ふと周りを見ると、真に対して一斉に視線が向けられていた。全員が奇妙な物を見るような目を向けている。
「扉を開けて?」
総志が入口にの扉に目をやるが扉は閉まっている。誰かが入ってきたのであれば、扉を開ける音がするはずだが、その音も聞こえていない。
「あぁ……、扉を開けて……」
真の目には扉が開いたままになっているように見える。総志の話し方から察するに、真以外には扉が開いているようには見えないのだろう。
「お前には何かが見えているんだな?」
総志が質問を続ける。
「あ、あぁ……。見えてるし、聞こえてる……」
不安気な声で真が答えた。自分は幻でも見ているのだろうか。そんな不快感が真の心中を蝕む。

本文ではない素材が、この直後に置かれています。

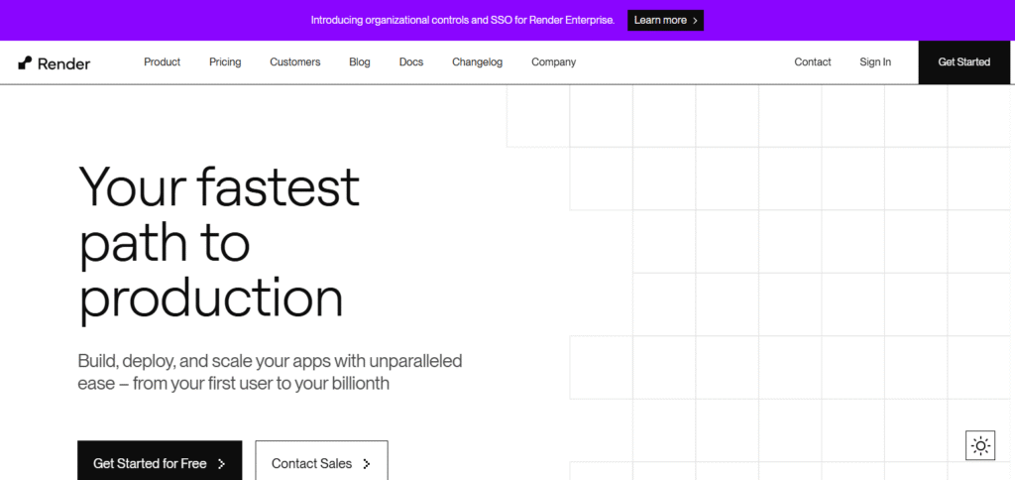The height and width of the screenshot is (480, 1015).
Task: Click the arrow in Get Started for Free
Action: (221, 464)
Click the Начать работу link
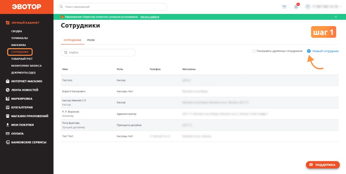Viewport: 346px width, 174px height. (149, 17)
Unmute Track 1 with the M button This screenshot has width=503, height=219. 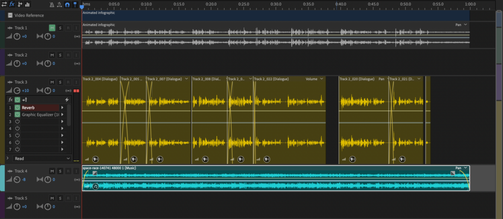[x=52, y=28]
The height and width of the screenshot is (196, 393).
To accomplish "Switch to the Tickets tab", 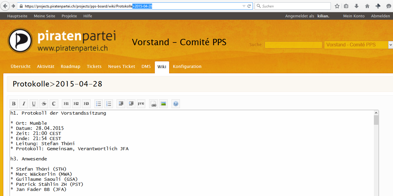I will (x=94, y=66).
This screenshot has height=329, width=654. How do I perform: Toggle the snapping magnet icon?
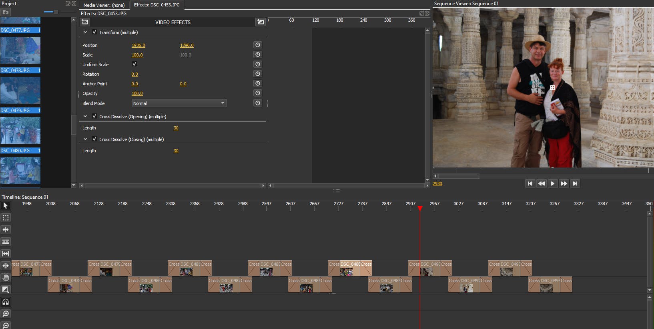tap(6, 302)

「どんな奴が何を言ってるんだ? バージョンアップに関係しているのか?」
さらに総志は質問を重ねた。バージョンアップがあった直後に真だけに見える何かが現れた。まず考えるのは、今回のバージョンアップとの関係性だ。
「衛――」
真はすぐに話を止めた。総志が言った『バージョンアップとの関係』という言葉に思い当たるものがあるからだ。

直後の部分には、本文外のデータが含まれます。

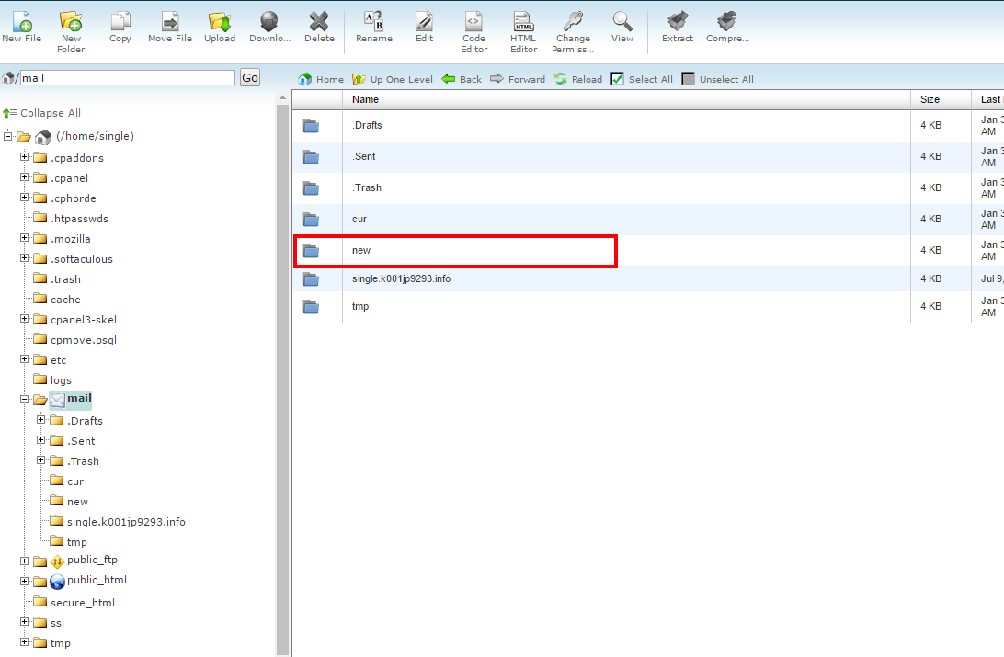The image size is (1004, 657).
Task: Click the directory path input field
Action: coord(128,78)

(もしかしたら……、これが……シークレットミッション……?)
真しか受け取っていない“シークレットミッション”が追加されたという情報。そこに真にしか認識できない衛兵のNPCが現れた。この両者が結び着くと考えるのは当然のことだろう。だったら、説明していいものかどうか分からない。
「どうした?」
碌に説明もせずに黙り込んでいる真に総志が声をかける。
「…………」
何も言えないまま、真が再びNPCの衛兵の方へと視線を向けた。
「早くしろ! この件は貴様だけの話ではないのだ! 貴様のギルドのメンバーにも迎えが行っている!」
「なッ!? お前ら、美月達も連れて行くのか!?」
衛兵のNPCの発言に真が驚愕の声を上げた。
「そうだ! 貴様のギルド全員に用がある。分かったらさっさと我々に同行しろ!」
衛兵のNPCは強い口調で続けた。
(俺だけにシークレットミッションが追加されたわけじゃないのか……? 美月達も同じようにシークレットミッションが追加されている……。だったら選択肢なんて……)
真は苦虫を噛み潰したような顔で衛兵のNPCを睨んだ。美月達が王城へ連れて行かれるのであれば、真がここで抵抗することに意味はない。そもそも、この衛兵のNPCがシークレットミッションと関係しているのであれば、断るという選択肢は最初から無いのだ。
「おい、蒼井? 真田達に何かあったのか?」
心配そうな顔で声をかけたのは姫子だ。前のミッションでは美月が必死に姫子を回復してくれたからこそ、生きて帰ってこれた。その美月に何かあったとなれば、姫子も黙ってはいられない。
「悪い……俺はこれで帰らせてもらう……」
真は苛立ちと不安が混ざった表情で言うと、総志の返事を待たずして、衛兵のNPCの方へと歩いて行った。
コンコンコンコン
会議室の扉をノックする音が響いたのは、真が歩き出したのと同時だった。だが、その音は真の耳にだけは入っていない。真以外の人には聞こえるノックの音。
「失礼いたします」
そう言って扉を開けたのは、このホテルで総志に仕えている執事だった。真の目には開いている扉の向こうから執事が迎えに来ただけに見えていた。
「手間を取らせるな! 行くぞ!」
怒鳴る衛兵のNPCの言葉に従い、真は王城へと連れて行かれ、最後の執事が恭しく頭を下げて会議室の扉を閉めた。